──────── Document passage
123
Views
0
CrossRef citations to date
0
Altmetric
Articles

Investigating lay evaluations of models

ORCID Icon &
Pages 569-604 | Received 09 Sep 2020, Accepted 23 Oct 2021, Published online: 09 Nov 2021
 

Abstract

Many important decisions depend on unknown states of the world. Society is increasingly relying on statistical predictive models to make decisions in these cases. While predictive models are useful, previous research has documented that (a) individual decision makers distrust models and (b) people’s predictions are often worse than those of models. These findings indicate a lack of awareness of how to evaluate predictions generally. This includes concepts like the loss function used to aggregate errors or whether error is training error or generalisation error. To address this gap, we present three studies testing how lay people visually evaluate the predictive accuracy of models. We found that (a) participant judgements of prediction errors were more similar to absolute error than squared error (Study 1), (b) we did not detect a difference in participant reactions to training error versus generalisation error (Study 2), and (c) participants rated complex models as more accurate when comparing two models, but rated simple models as more accurate when shown single models in isolation (Study 3). When communicating about models, researchers should be aware that the public’s visual evaluation of models may disagree with their method of measuring errors and that many may fail to recognise overfitting.
────────────────
──────── Dataset content
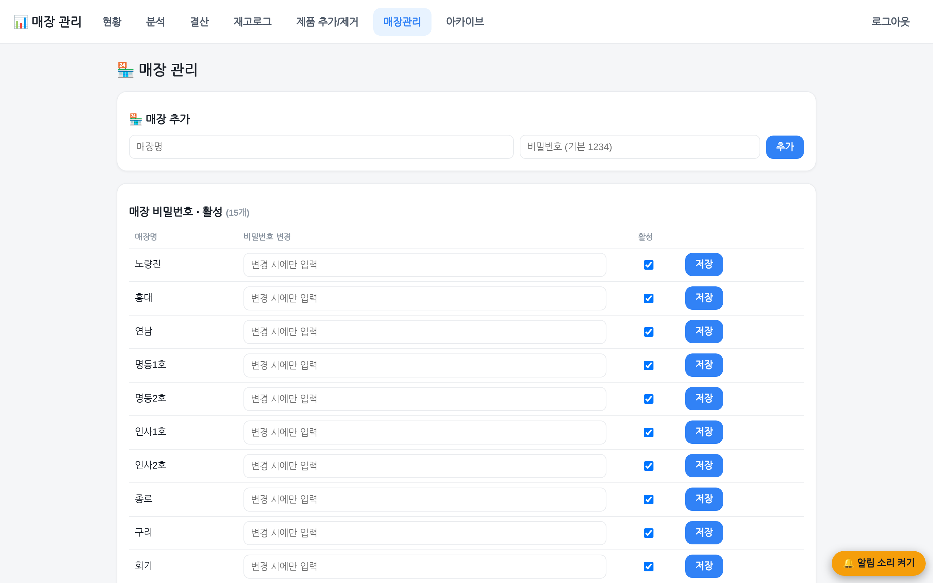Select the 아카이브 tab
The width and height of the screenshot is (933, 583).
[465, 22]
────────────────
Your objective
Copy out the article page on lay evaluations of predictive models, shown above, in full and unchanged.

Finished answer
123
Views
0
CrossRef citations to date
0
Altmetric
Articles

Investigating lay evaluations of models

ORCID Icon &
Pages 569-604 | Received 09 Sep 2020, Accepted 23 Oct 2021, Published online: 09 Nov 2021
 

Abstract

Many important decisions depend on unknown states of the world. Society is increasingly relying on statistical predictive models to make decisions in these cases. While predictive models are useful, previous research has documented that (a) individual decision makers distrust models and (b) people’s predictions are often worse than those of models. These findings indicate a lack of awareness of how to evaluate predictions generally. This includes concepts like the loss function used to aggregate errors or whether error is training error or generalisation error. To address this gap, we present three studies testing how lay people visually evaluate the predictive accuracy of models. We found that (a) participant judgements of prediction errors were more similar to absolute error than squared error (Study 1), (b) we did not detect a difference in participant reactions to training error versus generalisation error (Study 2), and (c) participants rated complex models as more accurate when comparing two models, but rated simple models as more accurate when shown single models in isolation (Study 3). When communicating about models, researchers should be aware that the public’s visual evaluation of models may disagree with their method of measuring errors and that many may fail to recognise overfitting.